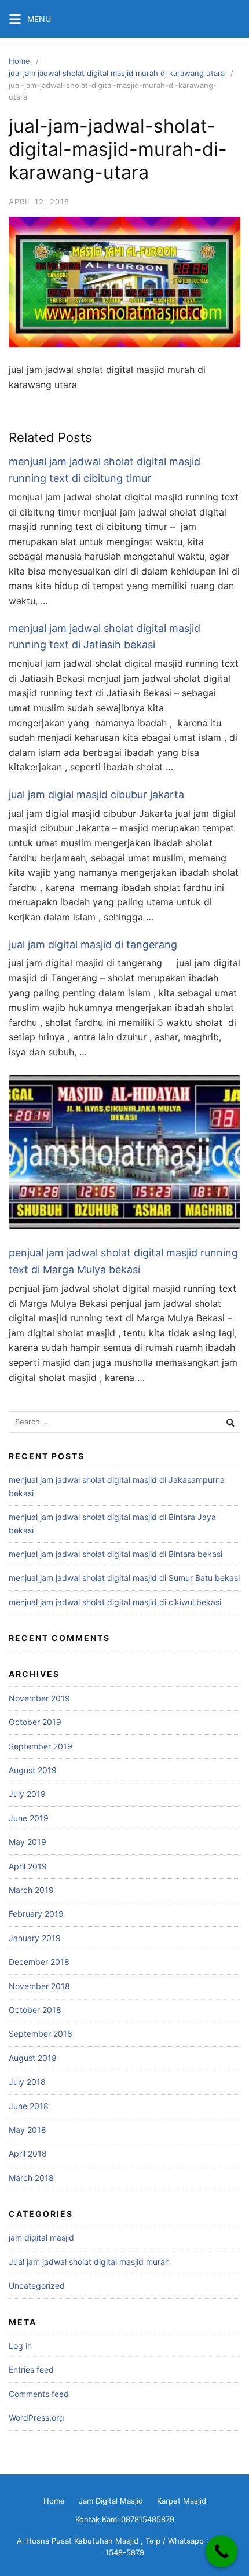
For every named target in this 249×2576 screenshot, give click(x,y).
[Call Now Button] (221, 2551)
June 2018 (29, 2106)
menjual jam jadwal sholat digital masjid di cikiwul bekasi (115, 1602)
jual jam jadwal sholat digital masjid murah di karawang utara (117, 73)
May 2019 (27, 1842)
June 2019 (29, 1818)
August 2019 (33, 1770)
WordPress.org (36, 2417)
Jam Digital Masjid (111, 2500)
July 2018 (27, 2082)
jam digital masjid (41, 2237)
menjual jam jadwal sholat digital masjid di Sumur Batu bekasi (124, 1578)
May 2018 (27, 2130)
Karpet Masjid (181, 2500)
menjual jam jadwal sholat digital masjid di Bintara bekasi (115, 1554)
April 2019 (28, 1866)
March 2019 (31, 1890)
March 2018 (31, 2178)
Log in (20, 2346)
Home (19, 60)
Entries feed (31, 2369)
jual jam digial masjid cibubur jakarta (96, 794)
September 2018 (40, 2033)
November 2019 (39, 1698)
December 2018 (39, 1962)
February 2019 (36, 1914)
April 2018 (28, 2153)
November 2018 (39, 1986)
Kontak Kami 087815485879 (124, 2519)
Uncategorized (37, 2285)
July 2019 (27, 1794)
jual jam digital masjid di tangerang (93, 944)
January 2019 (35, 1938)
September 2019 (40, 1746)
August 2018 (33, 2058)
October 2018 (35, 2010)
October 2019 (35, 1722)
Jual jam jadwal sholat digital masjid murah (89, 2262)
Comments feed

ACTIVITY >> Quote the records in their entirety, keeping the wording exact and excluding pictures.

RESPONSE TO THE EXERCISE >>
For every named target in this 249×2576 screenshot, give click(x,y).
[Call Now Button] (221, 2551)
June 2018 (29, 2106)
menjual jam jadwal sholat digital masjid di cikiwul bekasi (115, 1602)
jual jam jadwal sholat digital masjid murah di karawang utara (117, 73)
May 2019 (27, 1842)
June 2019 (29, 1818)
August 2019 (33, 1770)
WordPress.org (36, 2417)
Jam Digital Masjid (111, 2500)
July 2018 (27, 2082)
jam digital masjid (41, 2237)
menjual jam jadwal sholat digital masjid di Sumur Batu bekasi (124, 1578)
May 2018 (27, 2130)
Karpet Masjid (181, 2500)
menjual jam jadwal sholat digital masjid di Bintara bekasi (115, 1554)
April 2019 (28, 1866)
March 2019 (31, 1890)
March 2018 (31, 2178)
Log in (20, 2346)
Home (19, 60)
Entries feed (31, 2369)
jual jam digial masjid cibubur jakarta (96, 794)
September 2018 (40, 2033)
November 2019 (39, 1698)
December 2018 (39, 1962)
February 2019 (36, 1914)
April 2018 (28, 2153)
November 2018 (39, 1986)
Kontak Kami 087815485879 (124, 2519)
Uncategorized (37, 2285)
July 2019 (27, 1794)
jual jam digital masjid di tangerang (93, 944)
January 2019 (35, 1938)
September 2019 (40, 1746)
August 2018 (33, 2058)
October 2018 (35, 2010)
October 2019 (35, 1722)
Jual jam jadwal sholat digital masjid murah (89, 2262)
Comments feed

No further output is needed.